I once heard a comment from a teacher that, “Sesame Street had a lot to answer for.” Sounds strange on face value because this famous TV program has been educating children for decades. The teacher then went on to state that kids now all expect to be entertained, not just taught.
Interesting perspective isn’t it? If you look back at all the training you’ve received in your career to date, how much of it has been entertaining? I’d imagine that most of it has probably been as dry as a desert during a 10 year drought. Do we need to be entertained to learn?
Does our world’s ever-shortening attention span need to be accommodated in the way we are trained?

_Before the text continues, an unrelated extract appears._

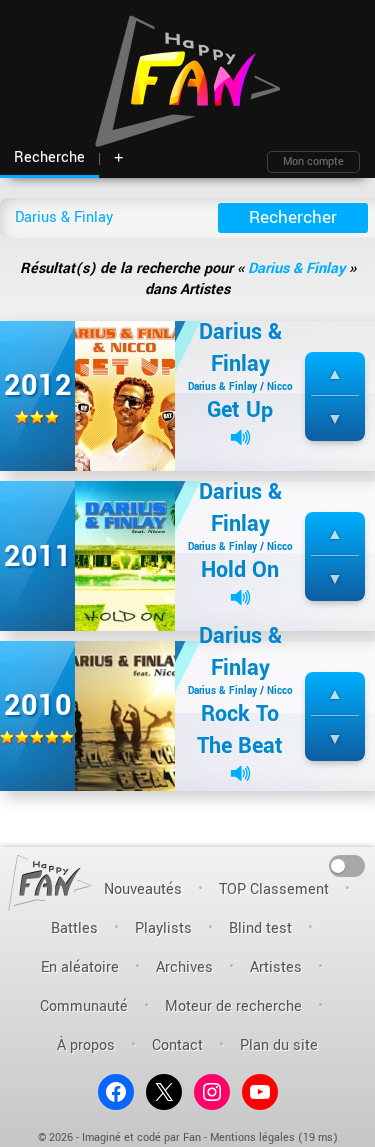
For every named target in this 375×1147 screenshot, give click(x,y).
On (347, 864)
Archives (184, 967)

OSS has a few problems that directly relate to training. For a start, there’s an endless amount to learn and the content is constantly changing. There are so many breadcrumbs that make up an OSS, so no single person can know everything that needs to be trained / mentored. OSS subject matter can be even drier than your usual content (and that’s coming from someone who is passionate about this stuff!!).
I believe the trick with any form of teaching is to design it around first date principles. It’s all about them (ie the trainees). But most OSS training I’ve seen is pre-packaged and often contains content that isn’t targeted to what the audience actually needs. Another trick is building the learning around interactivity, without intimidating the trainees who might be seeing the not-always-intuitive tools for the first time.
It’s one of the reasons why I think that delivering Decision Support Systems (DSS) for interactive, on-the-job training goes hand-in-hand with delivering OSS tools.
Do you think our tools would be more effective if they were not just intuitive but actually had an entertainment factor to them? I think they’re primed for gamification.